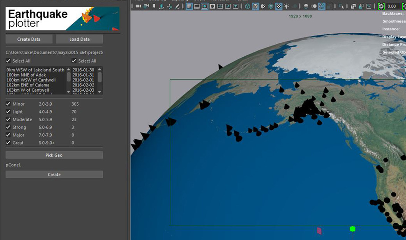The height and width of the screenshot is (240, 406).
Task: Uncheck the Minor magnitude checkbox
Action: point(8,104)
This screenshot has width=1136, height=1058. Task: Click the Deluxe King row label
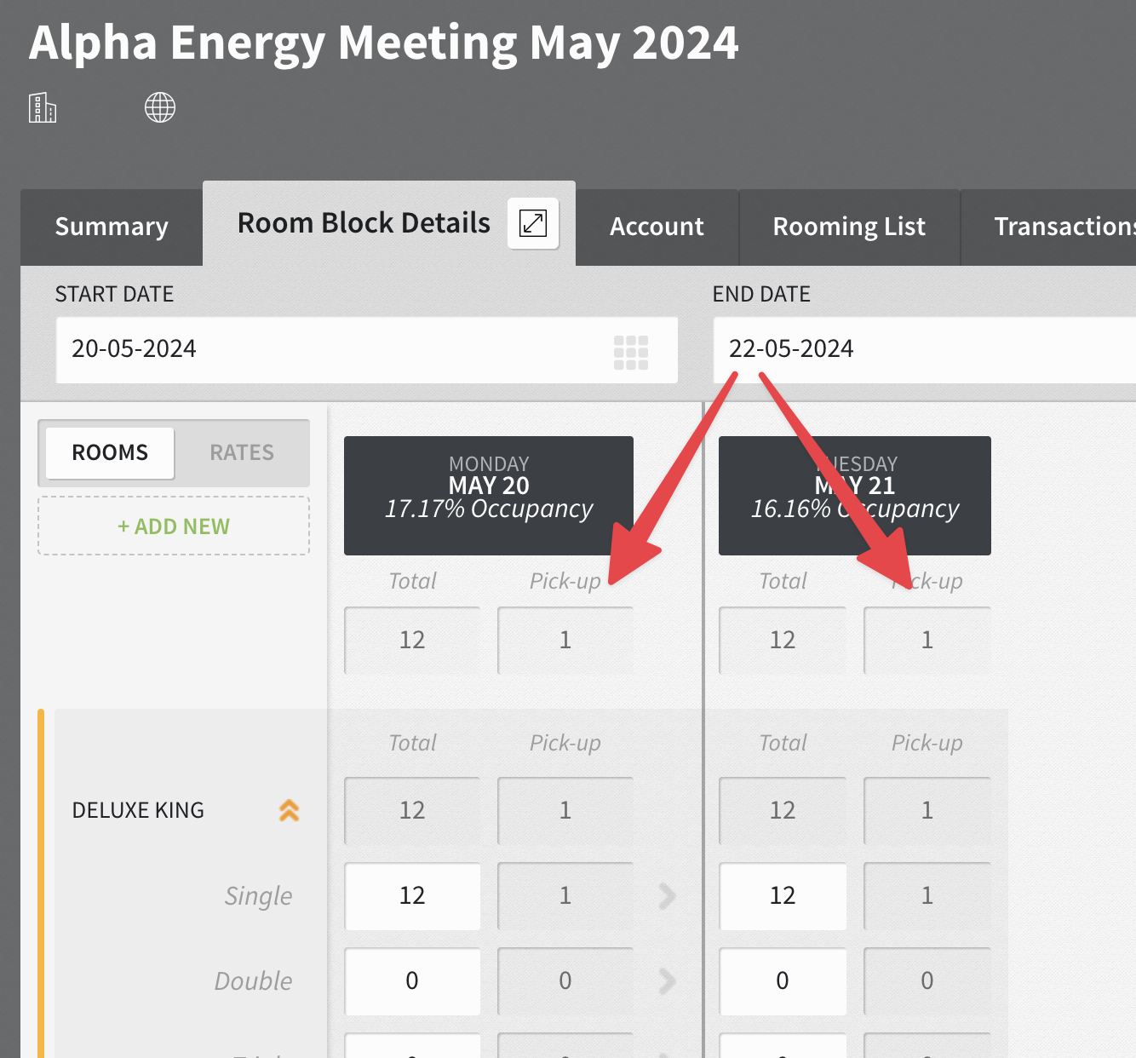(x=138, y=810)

***

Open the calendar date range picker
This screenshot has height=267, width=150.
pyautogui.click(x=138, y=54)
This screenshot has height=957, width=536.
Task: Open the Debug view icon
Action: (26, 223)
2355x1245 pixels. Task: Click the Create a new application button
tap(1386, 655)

***

# TASK BRIEF
Please write out the stretch of items from the line containing "The height and" through the line containing "(x=138, y=810)", replacing "Deluxe King" with "Standard Queen" and changing nothing else. Leave the pictures out of the answer.

# COMPLETE ANSWER
The height and width of the screenshot is (240, 406).
Task: Uncheck the Minor magnitude checkbox
Action: point(8,104)
This screenshot has width=1136, height=1058. Task: Click the Standard Queen row label
(x=138, y=810)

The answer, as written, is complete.